Chapitre 16 - Celui qui n'a jamais voulu ça

Dans la voiture, le chauffeur de son père ne prononce pas un mot. L'homme en costume qui semble tout droit sorti d'une pub Abercrombie ne pose même pas un regard sur le gamin aux yeux rougis qui se tient droit comme un i sur la banquette arrière.

Peut-être a-t-il reçu des ordres allant dans ce sens. Peut-être n'en a-t-il juste rien à faire. Après tout, il ne le connaît pas, ce gosse. Les employés de maison changent si souvent chez les Adderley qu'il est impossible pour eux de s'attacher à leurs employeurs.

Darius Adderley aime les belles choses. Toutes les belles choses. Une jolie maison, de la déco raffinée et surtout très chère, des voitures à la peinture brillante et aux courbes sportives. Mais aussi des employés d'exception. Car il est hors de question qu'il soit vu en compagnie de gens qui le feraient honte. Ainsi, son chauffeur est bel homme et sa secrétaire sublime. Mais son jardinier aussi a un charme certain. Tout comme sa bonne et sa comptable. Même s'il ne se rend dans sa maison de campagne que quelques jours par an et que le ménage est toujours fait aux heures où il est de sortie.

Mais plus encore qu'appréciateur de belles choses, Darius est du genre à se lasser à la vitesse de la lumière. D'où les nombreux changements au sein même de son personnel. La seule qu'il garde à ses côtés, bien qu'il ait cessé il y a des années de la trouver attrayante, est sa secrétaire. Une ex-top model qui, en plus de gérer son emploi du temps et une partie de ses clients riches et célèbres, s'occupe de remplacer son entourage dès qu'elle décèle chez lui un début d'ennui.

Ainsi entouré de créatures de rêve, on pourrait croire l'homme volage et infidèle. Son cœur, pourtant, bat pour la même personne depuis près de deux décennies. La seule dont il ne semble pas encore lassé.

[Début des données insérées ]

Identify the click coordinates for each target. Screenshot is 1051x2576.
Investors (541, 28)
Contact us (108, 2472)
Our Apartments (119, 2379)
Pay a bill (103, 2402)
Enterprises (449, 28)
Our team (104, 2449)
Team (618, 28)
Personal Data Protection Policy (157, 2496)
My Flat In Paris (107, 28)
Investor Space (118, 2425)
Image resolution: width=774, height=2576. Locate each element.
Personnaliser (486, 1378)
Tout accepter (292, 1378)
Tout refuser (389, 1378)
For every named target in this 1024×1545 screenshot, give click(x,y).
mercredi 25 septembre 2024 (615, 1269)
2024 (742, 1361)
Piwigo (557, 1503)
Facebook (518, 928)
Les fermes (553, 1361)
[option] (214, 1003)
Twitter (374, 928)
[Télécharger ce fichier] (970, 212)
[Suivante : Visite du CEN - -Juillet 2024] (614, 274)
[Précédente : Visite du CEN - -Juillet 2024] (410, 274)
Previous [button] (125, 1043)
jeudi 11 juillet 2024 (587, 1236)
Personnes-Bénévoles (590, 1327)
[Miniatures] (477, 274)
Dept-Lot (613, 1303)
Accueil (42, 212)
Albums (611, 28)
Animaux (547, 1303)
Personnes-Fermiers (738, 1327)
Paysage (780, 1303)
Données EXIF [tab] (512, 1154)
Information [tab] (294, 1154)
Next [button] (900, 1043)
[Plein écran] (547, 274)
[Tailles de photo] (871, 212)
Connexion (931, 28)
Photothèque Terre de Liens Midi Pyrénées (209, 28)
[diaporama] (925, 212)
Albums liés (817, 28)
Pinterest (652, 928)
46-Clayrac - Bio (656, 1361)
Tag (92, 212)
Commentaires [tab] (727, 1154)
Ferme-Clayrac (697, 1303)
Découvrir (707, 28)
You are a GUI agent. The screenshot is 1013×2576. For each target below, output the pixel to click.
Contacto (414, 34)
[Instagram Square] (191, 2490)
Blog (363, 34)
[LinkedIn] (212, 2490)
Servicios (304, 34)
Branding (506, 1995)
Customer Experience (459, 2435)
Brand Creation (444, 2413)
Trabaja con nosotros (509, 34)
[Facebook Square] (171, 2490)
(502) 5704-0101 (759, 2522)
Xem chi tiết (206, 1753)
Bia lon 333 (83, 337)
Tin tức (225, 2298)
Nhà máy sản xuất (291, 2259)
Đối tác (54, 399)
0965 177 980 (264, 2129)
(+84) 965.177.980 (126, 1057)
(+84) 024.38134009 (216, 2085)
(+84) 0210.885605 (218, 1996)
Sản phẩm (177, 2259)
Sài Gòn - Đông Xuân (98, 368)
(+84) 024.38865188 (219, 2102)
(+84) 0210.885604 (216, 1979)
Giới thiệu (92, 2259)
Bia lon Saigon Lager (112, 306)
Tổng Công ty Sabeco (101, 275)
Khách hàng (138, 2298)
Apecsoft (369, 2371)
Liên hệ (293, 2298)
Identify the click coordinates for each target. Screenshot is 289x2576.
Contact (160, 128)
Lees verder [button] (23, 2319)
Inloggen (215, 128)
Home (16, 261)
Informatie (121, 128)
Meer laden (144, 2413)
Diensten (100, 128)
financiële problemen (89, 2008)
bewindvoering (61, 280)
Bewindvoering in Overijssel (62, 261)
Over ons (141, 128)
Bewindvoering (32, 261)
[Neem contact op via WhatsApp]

Presque aussi grande que son mari, Oleander a les cheveux plus blonds encore que les siens et des yeux bleus qu'elle a généreusement accepté de partager avec leur fils. Actrice depuis sa quatrième année de primaire, elle fêtera ses trente ans de carrière l'année prochaine. Mais de plus en plus active dans le monde du cinéma, elle a aussi célébré, cet été, le dixième anniversaire de son premier film en tant que réalisatrice.

Depuis de nombreuses années, maintenant, elle jongle ainsi entre ses deux métiers et ne rentre à la maison que quelques jours épars sur l'année. Amoureuse de cette vie et persuadée que c'est grâce à ça qu'elle a su garder l'intérêt de son avocat de mari si longtemps, elle n'a jamais envisagé d'en changer. Même si ça signifie qu'elle ne soit que rarement présente pour son fils quand celui-ci a besoin d'elle.

Ilias est grand, de toute façon. Ilias est fort.

Mais Ilias est surtout seul dans le penthouse qu'il partage avec son père. Seul au milieu des objets d'art que celui-ci collectionne. Seul alors que, par la fenêtre démesurée du salon, il devine le flot incessant de ses concitoyens qui avancent tels des automates sans savoir que le monde vient de s'arrêter.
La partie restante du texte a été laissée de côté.